HillPAC, Clinton's political action committee, hired Parkhomenko as a staffer while he was leading Draft Hillary for President 2004. He worked in various capacities for Clinton, including a stint as assistant to Clinton's campaign manager during the 2008 Democratic primary. He left the Clinton presidential campaign in March 2008.

Shortly after leaving the Clinton campaign, Parkhomenko launched Vote Both with Sam Arora. Vote Both was an independent expenditure committee dedicated to persuading then-Senator Barack Obama—at the time the presumptive Democratic presidential nominee—to pick Hillary Clinton as his vice presidential running mate. Vote Both ceased operations in late July 2008, when it became clear to Parkhomenko and Arora that Obama would not select Clinton as his running mate.

At the age of 23, Parkhomenko ran for the Democratic nomination for the 47th district in the Virginia House of Delegates during the 2009 Virginia state primary elections. His candidacy was endorsed by Bill Clinton, Wesley Clark and Patsy Ticer. Parkhomenko finished third among five candidates in the Democratic primary to replace Al Eisenberg.

In January 2013, Parkhomenko and Allida Black, a George Washington University historian and professor, launched Ready for Hillary, a super PAC that aimed to persuade Hillary Clinton to run for the presidency of the United States in 2016. Parkhomenko served as executive director of the PAC. Most of the other staff members from Ready for Hillary were not offered positions on the campaign, causing some hostility

In early April 2015, Parkhomenko left Ready for Hillary to join Clinton's official campaign as its director of grassroots engagement. He also served as the state director for the Maryland and District of Columbia primaries, which Clinton won by 30 and 58 points, respectively.

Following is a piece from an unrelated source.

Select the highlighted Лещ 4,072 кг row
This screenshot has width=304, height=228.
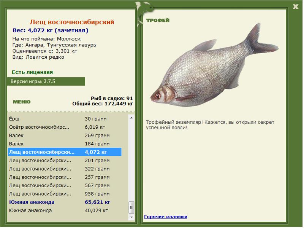pyautogui.click(x=65, y=152)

In September 2016, Parkhomenko was named the national field director for the Democratic National Committee.

Immediately following the 2016 presidential election, Parkhomenko announced his run for vice chair of the Democratic National Committee. His campaign was unsuccessful.

Parkhomenko co-founded Party Majority PAC, a super PAC focused on grassroots organizing and electing Democrats.

In 2020 Politico named Parkhomenko's prediction that Jaime Harrison would win the U.S. Senate election in South Carolina one of "the most audacious, confident and spectacularly incorrect prognostications about the year."

==Personal life==
Parkhomenko was born in Washington, DC and raised in Arlington, Virginia. He is a graduate of Washington-Lee High School, Northern Virginia Community College and George Mason University. Parkhomenko founded Ready for Hillary while attending George Mason. He also served as a reserve police officer during this period.

Parkhomenko met Ally Sammarco in 2021 and they became engaged in 2022.